Cheapest Exterior Cladding Materials
EPS foam siding has much better insulation per inch than other insulation materials , with R-values ranging from 3.6 to 8.0(i.e. plywood has an R-value of 1.25 and fiberglass sheets have an R-value of 3.14) . This is critical in preventing damage (such as mold and rot) to frames and walls, especially in regions with extremely cold or humid climates. As the foam is applied to the exterior, it also prevents thermal bridging. It is one of the most inexpensive exterior cladding materials . Thermal bridging occurs when there is heat loss due to cutting ofa more conductive material in the insulator. This is usually internal insulation .happens when it intersects with things like stud frames or electrical boxes.
Better at controlling humidity In controlling humidity, rigid foam performs two functions. Protects the wood case or frame from rain or water seeping under the cladding. In winter, it heats the inner case or frame to prevent moisture build-up from the heated indoor air . When sealed with the right sheathing techniques and a suitable adhesive, rigid foam is an excellent air barrier. The same principle mentioned above, which prevents thermal bridging, also applies to air transfer. Unlike home wrap, which tries to prevent leakage (preventing air from entering the building) but insufficient at stopping leakage (air leaving the building), rigid foam can do both.
There is often confusion between expanded ( EPS ) and extruded polystyrene (XPS), with many people assuming they are actually the same, but in reality expanded and extruded polystyrene are very different products.
First, there is the manufacturing procedure involved in creating the product. Expanded Polystyrene (EPS) is made using small expandable beads that swell with heat and are then placed in a mold where they expand to fit the shape. The expanded beads trap air, which gives expanded polystyrene its insulating properties, but also leave the insulation resistant to water absorption, reducing its effectiveness over time.

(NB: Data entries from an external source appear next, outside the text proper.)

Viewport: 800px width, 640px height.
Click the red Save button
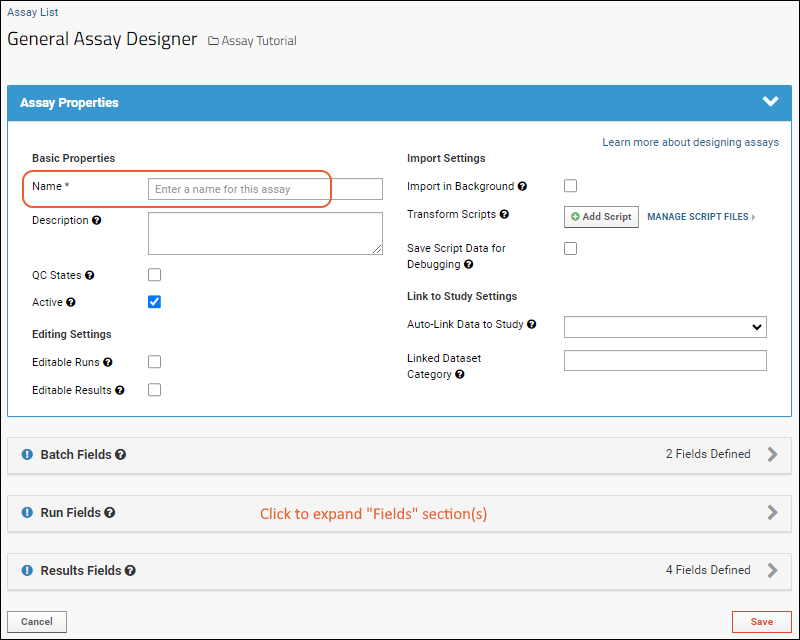coord(762,622)
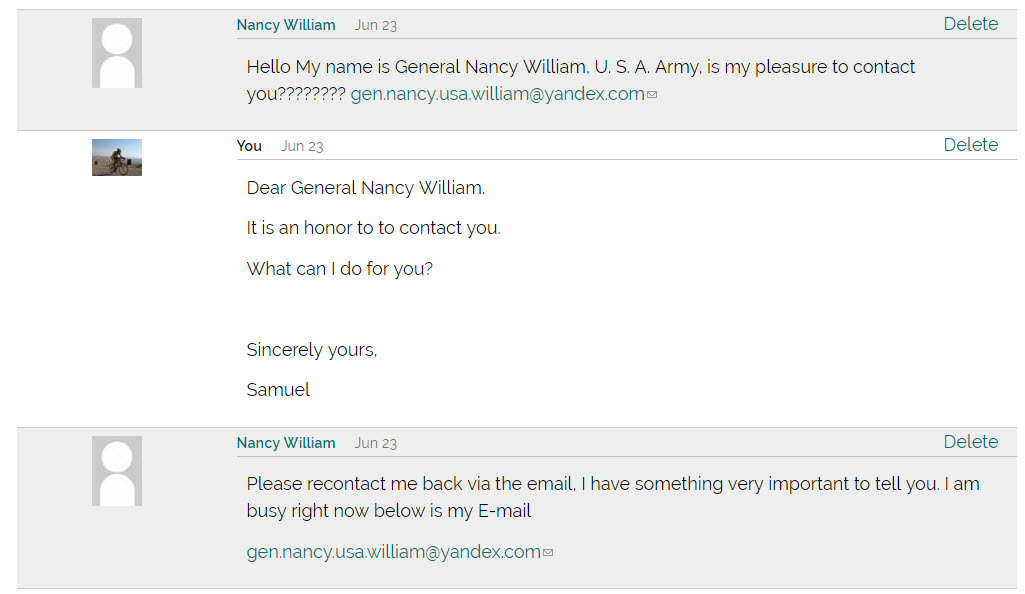
Task: Open Nancy William name link in first message
Action: (x=286, y=25)
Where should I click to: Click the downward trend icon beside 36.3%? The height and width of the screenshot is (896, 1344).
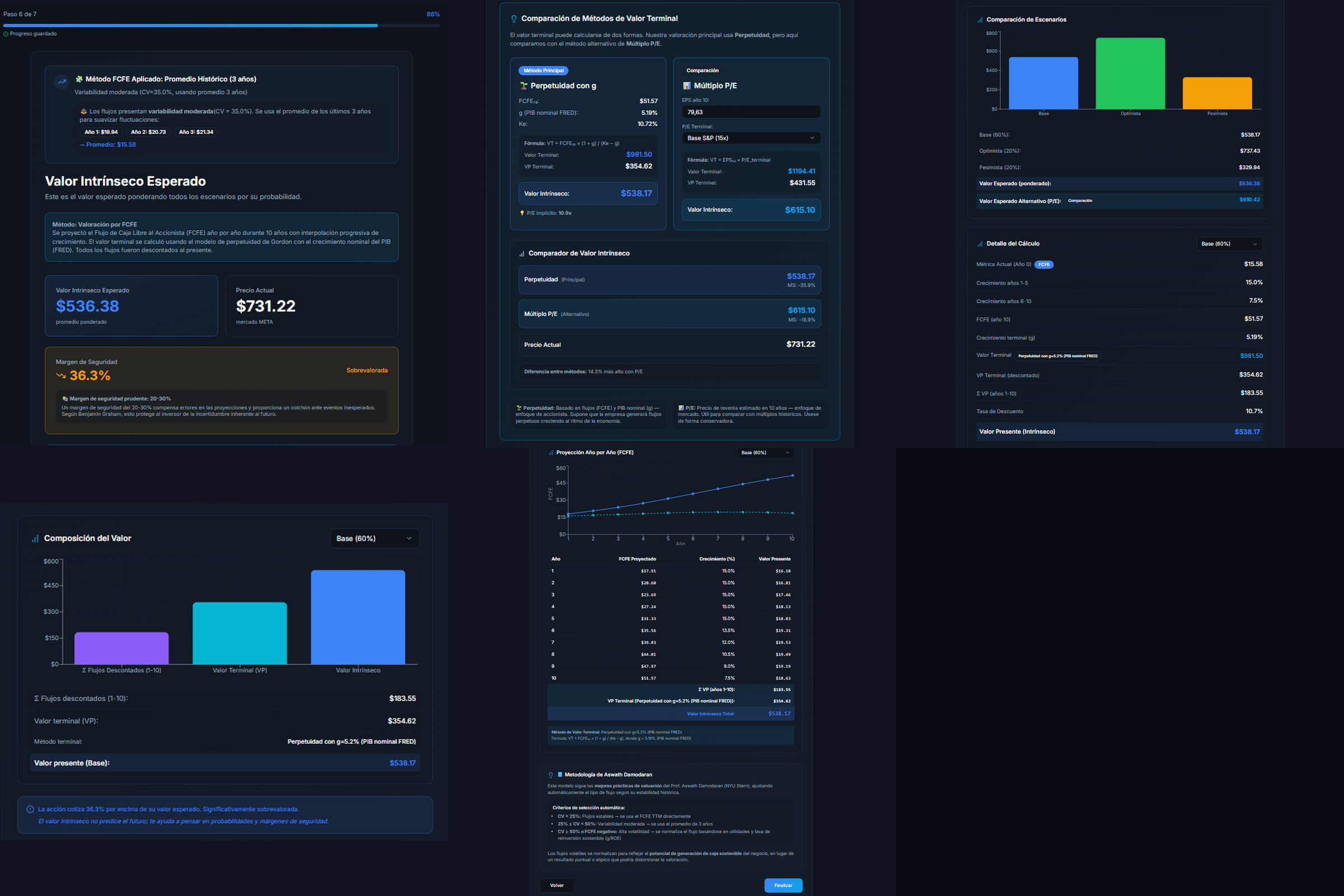[60, 376]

Extruded Polystyrene (XPS) is made by mixing pellets of polystyrene with liquefiing chemicals. A blowing agent is injected into the mixture, which creates billions of miniature air pockets. This foaming mixture is then pushed into a forming die to give the desired size and minimize waste. After cooling, the boards can be further shaped and wasted back into the manufacturing process.
Extruded Polystyrene's unique manufacturing process provides superior R-value compared to expanded polystyrene and many other building materials. This enhanced efficiency helps reduce temperature fluctuations and increase energy efficiency for the entire product lifecycle. It can be defined as the perfect sheathing material and exterior jamb coatings.